▶ _EXERCISE INSTRUCTIONS_: Scan the data and please report how many lines include the word "Manager". Leave out everything but the number.
________________________________________
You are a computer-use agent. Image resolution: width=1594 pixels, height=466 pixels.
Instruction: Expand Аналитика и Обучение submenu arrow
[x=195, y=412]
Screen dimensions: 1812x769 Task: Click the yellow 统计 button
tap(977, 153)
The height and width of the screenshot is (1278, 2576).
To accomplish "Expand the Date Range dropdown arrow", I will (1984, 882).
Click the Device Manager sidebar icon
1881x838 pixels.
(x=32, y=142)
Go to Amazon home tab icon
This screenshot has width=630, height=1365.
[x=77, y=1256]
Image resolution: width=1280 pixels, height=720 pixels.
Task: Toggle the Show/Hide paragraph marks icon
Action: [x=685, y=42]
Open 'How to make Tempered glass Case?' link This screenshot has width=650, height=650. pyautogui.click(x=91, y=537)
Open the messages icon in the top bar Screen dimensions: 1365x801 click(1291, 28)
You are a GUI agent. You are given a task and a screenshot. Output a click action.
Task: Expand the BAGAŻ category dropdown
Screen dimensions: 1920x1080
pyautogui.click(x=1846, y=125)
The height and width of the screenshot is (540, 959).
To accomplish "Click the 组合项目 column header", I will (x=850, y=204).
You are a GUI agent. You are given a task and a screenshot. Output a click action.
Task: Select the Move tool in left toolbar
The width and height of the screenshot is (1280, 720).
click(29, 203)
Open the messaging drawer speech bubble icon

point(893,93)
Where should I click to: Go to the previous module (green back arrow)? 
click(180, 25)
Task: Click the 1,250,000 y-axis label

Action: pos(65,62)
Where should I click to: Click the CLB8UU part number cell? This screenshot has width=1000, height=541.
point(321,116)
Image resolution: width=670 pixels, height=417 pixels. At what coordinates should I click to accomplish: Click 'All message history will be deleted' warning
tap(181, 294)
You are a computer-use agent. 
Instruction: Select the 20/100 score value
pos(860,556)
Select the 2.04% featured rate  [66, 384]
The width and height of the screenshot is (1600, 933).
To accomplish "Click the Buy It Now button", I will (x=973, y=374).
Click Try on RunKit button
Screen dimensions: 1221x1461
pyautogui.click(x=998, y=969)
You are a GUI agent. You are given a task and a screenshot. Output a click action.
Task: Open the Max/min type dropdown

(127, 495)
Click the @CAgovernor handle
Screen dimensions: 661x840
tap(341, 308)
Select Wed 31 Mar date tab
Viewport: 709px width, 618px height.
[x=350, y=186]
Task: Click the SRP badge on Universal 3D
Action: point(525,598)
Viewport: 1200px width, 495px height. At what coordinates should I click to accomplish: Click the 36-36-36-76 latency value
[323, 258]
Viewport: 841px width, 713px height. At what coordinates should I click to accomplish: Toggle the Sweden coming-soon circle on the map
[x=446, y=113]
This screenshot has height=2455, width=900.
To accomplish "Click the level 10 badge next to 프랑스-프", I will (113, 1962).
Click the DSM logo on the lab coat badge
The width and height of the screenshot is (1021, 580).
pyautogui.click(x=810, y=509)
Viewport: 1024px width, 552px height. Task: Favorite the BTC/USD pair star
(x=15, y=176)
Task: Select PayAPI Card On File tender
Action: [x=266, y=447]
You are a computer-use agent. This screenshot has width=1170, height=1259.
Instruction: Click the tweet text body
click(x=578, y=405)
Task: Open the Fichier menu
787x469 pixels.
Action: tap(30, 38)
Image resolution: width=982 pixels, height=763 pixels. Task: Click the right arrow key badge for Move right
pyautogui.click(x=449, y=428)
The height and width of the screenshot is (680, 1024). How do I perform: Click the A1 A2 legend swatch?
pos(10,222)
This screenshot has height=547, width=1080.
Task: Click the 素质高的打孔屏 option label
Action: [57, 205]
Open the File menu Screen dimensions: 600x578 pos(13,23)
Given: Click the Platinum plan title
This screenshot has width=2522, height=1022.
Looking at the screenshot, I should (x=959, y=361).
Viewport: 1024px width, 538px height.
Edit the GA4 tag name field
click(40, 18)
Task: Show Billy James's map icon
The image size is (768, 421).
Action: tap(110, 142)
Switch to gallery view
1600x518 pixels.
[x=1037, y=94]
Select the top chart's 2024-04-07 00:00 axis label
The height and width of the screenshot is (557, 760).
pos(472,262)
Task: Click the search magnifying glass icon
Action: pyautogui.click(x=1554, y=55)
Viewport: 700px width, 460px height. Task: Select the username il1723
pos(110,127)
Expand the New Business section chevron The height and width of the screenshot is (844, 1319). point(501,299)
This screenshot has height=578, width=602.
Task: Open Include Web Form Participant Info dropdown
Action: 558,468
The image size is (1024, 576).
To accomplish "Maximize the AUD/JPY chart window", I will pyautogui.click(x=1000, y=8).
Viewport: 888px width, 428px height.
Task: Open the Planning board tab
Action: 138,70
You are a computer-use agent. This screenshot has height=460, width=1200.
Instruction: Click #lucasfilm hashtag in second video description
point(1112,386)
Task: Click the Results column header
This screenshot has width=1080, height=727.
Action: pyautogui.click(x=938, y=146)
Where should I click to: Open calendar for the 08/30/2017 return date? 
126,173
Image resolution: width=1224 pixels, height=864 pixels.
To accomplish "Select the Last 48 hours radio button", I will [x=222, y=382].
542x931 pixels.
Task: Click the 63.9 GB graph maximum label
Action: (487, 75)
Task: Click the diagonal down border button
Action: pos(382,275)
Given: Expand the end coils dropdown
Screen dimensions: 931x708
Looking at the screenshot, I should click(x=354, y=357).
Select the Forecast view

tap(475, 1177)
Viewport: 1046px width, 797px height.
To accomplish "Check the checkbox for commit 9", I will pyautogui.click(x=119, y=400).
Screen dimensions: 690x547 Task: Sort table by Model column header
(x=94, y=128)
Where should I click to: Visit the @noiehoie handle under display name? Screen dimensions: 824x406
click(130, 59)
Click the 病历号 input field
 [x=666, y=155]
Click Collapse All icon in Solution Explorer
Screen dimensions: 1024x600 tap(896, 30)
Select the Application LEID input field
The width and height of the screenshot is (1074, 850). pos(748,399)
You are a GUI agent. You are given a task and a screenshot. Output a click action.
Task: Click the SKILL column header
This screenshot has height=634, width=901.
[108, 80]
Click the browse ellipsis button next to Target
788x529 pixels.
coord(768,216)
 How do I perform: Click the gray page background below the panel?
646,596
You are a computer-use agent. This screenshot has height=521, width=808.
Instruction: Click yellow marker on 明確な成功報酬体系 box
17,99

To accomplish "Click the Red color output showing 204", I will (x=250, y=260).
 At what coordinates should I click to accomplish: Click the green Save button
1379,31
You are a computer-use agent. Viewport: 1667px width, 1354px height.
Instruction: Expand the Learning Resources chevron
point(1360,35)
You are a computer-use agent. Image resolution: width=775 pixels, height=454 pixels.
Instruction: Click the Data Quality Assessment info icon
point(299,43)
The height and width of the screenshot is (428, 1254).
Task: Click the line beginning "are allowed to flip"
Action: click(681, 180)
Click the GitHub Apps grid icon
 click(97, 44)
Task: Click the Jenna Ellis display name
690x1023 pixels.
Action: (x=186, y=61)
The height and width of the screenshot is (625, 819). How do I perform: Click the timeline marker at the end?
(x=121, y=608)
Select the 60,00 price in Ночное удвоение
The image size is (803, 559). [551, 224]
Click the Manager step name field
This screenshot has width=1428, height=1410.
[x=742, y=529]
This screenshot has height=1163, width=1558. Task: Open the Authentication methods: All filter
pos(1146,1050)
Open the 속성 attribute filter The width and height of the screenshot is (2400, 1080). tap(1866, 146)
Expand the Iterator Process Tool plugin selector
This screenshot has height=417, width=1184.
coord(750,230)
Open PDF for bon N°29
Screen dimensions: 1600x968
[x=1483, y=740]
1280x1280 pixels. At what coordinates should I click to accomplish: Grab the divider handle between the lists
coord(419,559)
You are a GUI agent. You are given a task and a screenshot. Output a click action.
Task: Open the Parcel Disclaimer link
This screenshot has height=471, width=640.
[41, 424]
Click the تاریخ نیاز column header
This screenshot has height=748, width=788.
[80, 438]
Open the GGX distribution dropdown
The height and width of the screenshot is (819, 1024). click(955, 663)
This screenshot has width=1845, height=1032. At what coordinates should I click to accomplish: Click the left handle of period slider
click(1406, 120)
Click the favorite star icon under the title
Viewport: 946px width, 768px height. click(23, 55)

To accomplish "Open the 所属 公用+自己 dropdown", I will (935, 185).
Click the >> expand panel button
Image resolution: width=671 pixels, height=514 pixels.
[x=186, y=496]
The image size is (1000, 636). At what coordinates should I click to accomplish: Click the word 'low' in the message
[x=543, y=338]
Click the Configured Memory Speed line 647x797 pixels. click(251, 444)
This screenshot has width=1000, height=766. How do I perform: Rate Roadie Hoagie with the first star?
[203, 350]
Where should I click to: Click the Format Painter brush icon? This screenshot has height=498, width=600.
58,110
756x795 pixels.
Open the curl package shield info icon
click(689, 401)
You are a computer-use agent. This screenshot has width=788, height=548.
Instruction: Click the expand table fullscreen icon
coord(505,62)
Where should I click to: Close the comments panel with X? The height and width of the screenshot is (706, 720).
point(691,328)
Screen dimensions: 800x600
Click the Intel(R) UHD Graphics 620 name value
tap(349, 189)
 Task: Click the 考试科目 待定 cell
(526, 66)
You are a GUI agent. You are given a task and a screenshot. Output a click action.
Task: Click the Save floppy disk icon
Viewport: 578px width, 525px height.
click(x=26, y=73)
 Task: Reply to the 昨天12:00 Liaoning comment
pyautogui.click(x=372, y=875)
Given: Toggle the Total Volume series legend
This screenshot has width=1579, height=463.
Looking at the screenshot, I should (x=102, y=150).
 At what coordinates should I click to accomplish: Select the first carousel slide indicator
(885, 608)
________________________________________
▶ _OUTPUT_: 2